Agree. They need to know something is going on. I've mentioned going through "health issues" and "personal matters" before. I think most people are reasonable and will not pry other than wanting to know you're okay and how much time you need. I'm so sorry you're going through this and having to deal with potential repercussions at work on top of it, but please take care of yourself first!
Mentor
I had a similar situation with a divorce from my abusive husband. My work deteriorated, my hours dropped, and I was clearly a train wreck. A partner walked into my office once morning to berate me about a sh*tty draft I’d submitted and I just totally broke down. He asked why I didn’t say anything sooner. I was mad about that, but he had a point. I didn’t have to tell him k was being stalked and harassed and was afraid for my life. All I had to say was that I had a severe personal issue going on and needed some help navigating it with respect to work. Hang in there, OP, abd feel free to message me if you want to discuss options.
Also, not the same issue, but earlier this year one of my friends took their own life and my work quality took a hit. I was determined not to tell anyone but essentially broke down on the phone with a counsel I worked with after completely skipping a call I forgot about. It really helped to not have to feel like I had to hide what was going on all day and made it much easier to work. They were also super understanding on me taking some time off.
Subject Expert
I’m sorry for your loss, thank you for sharing.
I am sorry that happened to you and 100% agree with your message re: partners cutting some slack to associates. Not saying this is your fault, but have you tried talking to a mentor to tell them that you are going through an rough patch mental-health wise? And maybe consider asking for reduced hours so you have less stress on that end? That might help you feel less pressured to perform to your usual levels.
I’m so sorry you’re going through this. I’ve cried at work to superiors for much less and have not been judged for it. Anyone who would isnt someone you want to work for.
Mentor
You need to get put on protected medical leave. You d onto have to tell your work what happened. Have your doctor write a note for HR.
Use your employer's EAP to get counseling.

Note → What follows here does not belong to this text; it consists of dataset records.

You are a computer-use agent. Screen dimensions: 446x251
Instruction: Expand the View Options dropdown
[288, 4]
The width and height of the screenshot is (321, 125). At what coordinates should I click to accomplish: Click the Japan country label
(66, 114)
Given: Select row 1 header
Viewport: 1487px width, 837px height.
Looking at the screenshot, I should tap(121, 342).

I’m not in any way advocating that you tell people who you are uncomfortable telling, but I think you have to communicate through some channel that *something* significant has happened and you need time to address it - people have no way of knowing that you’re dealing with a circumstance if you don’t communicate, so naturally they’re going to expect things to continue as they have.

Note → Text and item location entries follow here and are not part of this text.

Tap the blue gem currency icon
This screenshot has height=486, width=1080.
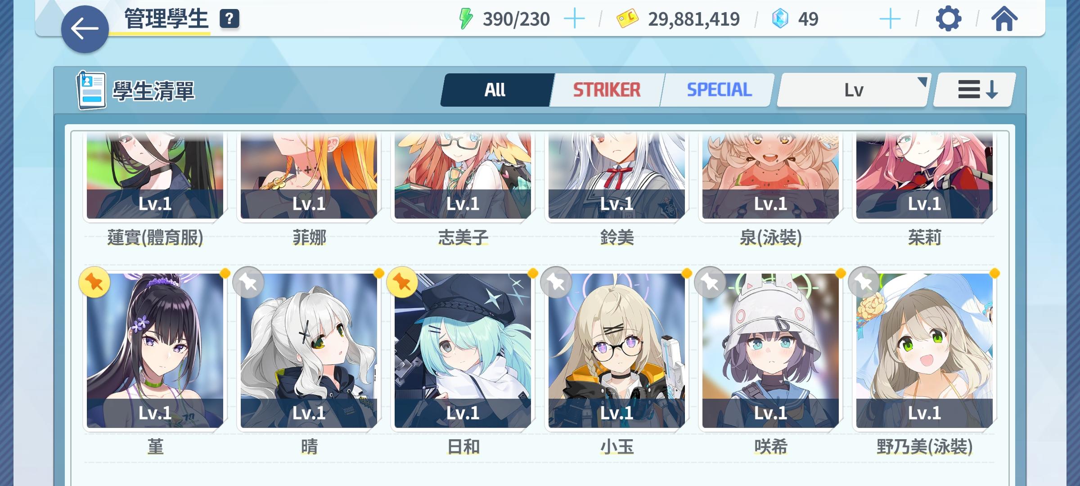click(780, 19)
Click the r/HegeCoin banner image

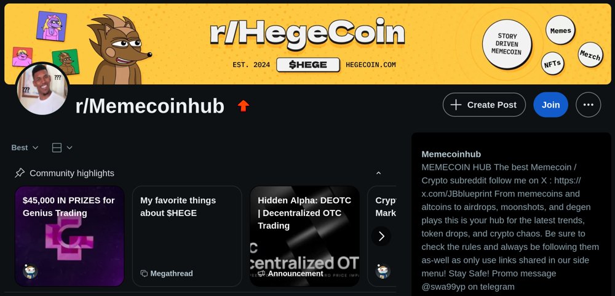tap(308, 44)
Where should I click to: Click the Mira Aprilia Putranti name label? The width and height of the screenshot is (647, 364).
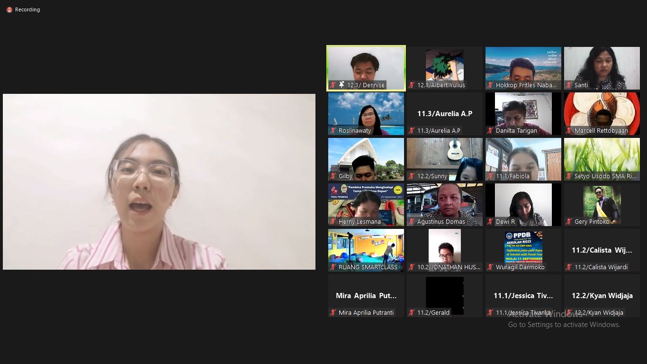pyautogui.click(x=366, y=313)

I agree with other posts that suggest talking to HR or a mentor or some other avenue.
Have you thought about asking you psych to request short term disability for you? This will give you time to focus on yourself. Alternatively you could see if you could go part time.
Subject Expert
I’m so sorry.
Definitely look into taking reduced pace for a while. I think you can be vague and say you're struggling with your mental health. Taking reduced pace for mental health struggles happens all the time in big law, this is something they have experience with from an administrative perspective.
I'm not sure if they ask for a doctor's note, but if they do, it's not like the note has to indicate the cause of your symptoms. It can probably just say you are struggling with depression or anxiety and describe the symptoms.
As for talking to partners specifically, I don't think you even need to be as specific as saying you're struggling with your mental health. You can just say you're going through a really difficult time in your personal life.